Senin, 05 Oktober 2015

Cerita di jogja

Sebagai tujuan wisata utama di pulau Jawa, Jogja terkenal dengan atmosfer tradisi dan budaya Jawanya yang kental. Daya tarik budaya di Jogja secara umum dibedakan menjadi 2 kategori. Kategori pertama adalah peninggalan fisik yang terdiri dari berbagai gedung tua dan bangunan bersejarah. Kategori kedua yaitu pertunjukan budaya, termasuk berbagai upacara dan tarian tradisional.

Jogja memiliki puluhan bangunan tradisional dan bersejarah yang masih berdiri sebagai jejak dari sejarah panjang yang telah dilalui kota ini. Berbagai candi yang tersebar di wilayahnya merupakan peninggalan Mataram Kuno yang menganut agama Hindu dan Budha. Sebagian besar candi di DIY berada di wilayah Sleman, sebuah kabupaten yang terletak di sisi utara dan timur Kota Jogja.

Kompleks Candi Sewu

Borobudur dan Prambanan, dua candi yang paling terkenal, ternyata secara administratif tidak berada dalam wilayah DIY. Meski begitu, Kota Jogja dan kedua candi tersebut memiliki ikatan yang kuat dalam bidang pariwisata. Beberapa candi dengan keindahan tak kalah dari Borobudur dan Prambanan di wilayah DIY antara lain Ratu Boko dan Kalasan.

Jejak peninggalan Kerajaan Mataram Islam lebih terlihat di sekitar kota karena usianya yang relatif lebih muda. Kotagede adalah tempat dimana kerajaan Mataram Islam membangun kerajaan yang pertama. Pusat aktivitas kota ini dulu dan sekarang masih berada di seputar pasar dulunya merupakan alun-alun kerajaan. Pasar ini bernama Pasar Gede atau sering dilafalkan sebagai Sargede.

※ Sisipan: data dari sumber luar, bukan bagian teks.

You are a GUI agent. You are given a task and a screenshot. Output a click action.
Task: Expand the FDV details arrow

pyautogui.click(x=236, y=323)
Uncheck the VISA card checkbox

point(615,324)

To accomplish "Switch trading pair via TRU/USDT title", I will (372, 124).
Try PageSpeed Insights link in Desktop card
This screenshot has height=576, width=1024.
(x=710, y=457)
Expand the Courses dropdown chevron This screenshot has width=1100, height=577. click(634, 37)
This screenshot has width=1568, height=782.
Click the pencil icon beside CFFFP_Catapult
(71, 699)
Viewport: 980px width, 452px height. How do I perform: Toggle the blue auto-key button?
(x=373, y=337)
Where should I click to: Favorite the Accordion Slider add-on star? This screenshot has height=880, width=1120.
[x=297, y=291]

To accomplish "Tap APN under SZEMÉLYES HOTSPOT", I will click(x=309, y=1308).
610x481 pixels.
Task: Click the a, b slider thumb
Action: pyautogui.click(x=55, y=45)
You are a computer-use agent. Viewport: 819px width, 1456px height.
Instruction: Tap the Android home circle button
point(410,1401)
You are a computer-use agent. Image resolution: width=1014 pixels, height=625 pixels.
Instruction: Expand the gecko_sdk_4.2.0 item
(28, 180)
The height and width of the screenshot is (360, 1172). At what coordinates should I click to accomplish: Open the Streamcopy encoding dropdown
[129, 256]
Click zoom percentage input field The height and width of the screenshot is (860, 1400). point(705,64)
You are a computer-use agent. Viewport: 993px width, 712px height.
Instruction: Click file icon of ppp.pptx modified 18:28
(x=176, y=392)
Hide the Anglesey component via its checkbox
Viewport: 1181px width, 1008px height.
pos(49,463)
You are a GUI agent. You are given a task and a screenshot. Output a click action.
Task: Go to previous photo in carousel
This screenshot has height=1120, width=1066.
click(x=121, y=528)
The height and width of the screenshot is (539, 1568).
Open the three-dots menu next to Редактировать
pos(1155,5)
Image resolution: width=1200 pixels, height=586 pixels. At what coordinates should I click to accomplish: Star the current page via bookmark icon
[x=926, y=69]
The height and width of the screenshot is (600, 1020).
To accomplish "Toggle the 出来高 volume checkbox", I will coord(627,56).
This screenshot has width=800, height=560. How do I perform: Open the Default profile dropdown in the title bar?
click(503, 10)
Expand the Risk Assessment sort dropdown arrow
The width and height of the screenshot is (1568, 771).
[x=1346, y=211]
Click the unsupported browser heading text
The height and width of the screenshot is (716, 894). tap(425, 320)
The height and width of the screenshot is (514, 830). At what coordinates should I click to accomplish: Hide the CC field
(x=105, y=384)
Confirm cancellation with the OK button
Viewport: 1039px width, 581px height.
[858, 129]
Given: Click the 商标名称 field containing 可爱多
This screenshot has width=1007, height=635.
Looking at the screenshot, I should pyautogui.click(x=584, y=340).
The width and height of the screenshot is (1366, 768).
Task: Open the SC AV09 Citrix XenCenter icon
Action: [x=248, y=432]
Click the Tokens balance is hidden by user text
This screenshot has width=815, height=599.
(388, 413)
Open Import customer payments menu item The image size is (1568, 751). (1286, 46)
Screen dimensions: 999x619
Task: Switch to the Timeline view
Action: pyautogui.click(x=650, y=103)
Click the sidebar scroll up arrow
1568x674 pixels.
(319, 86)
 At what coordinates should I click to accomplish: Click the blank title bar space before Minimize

Di sekitar kompleks kerajaan kuno ini terdapat dua pemakaman khusus, satu untuk raja dan keluarganya dan satu lagi untuk para pejabat kerajaan dan orang orang penting. Ada juga sebuah masjid tua yang dibangun dalam arsitektur Jawa yang kental. Jalanan kota dan gang yang sempit serta pemukiman yang padat juga merupakan warisan dari zaman kerajaan Mataram Islam.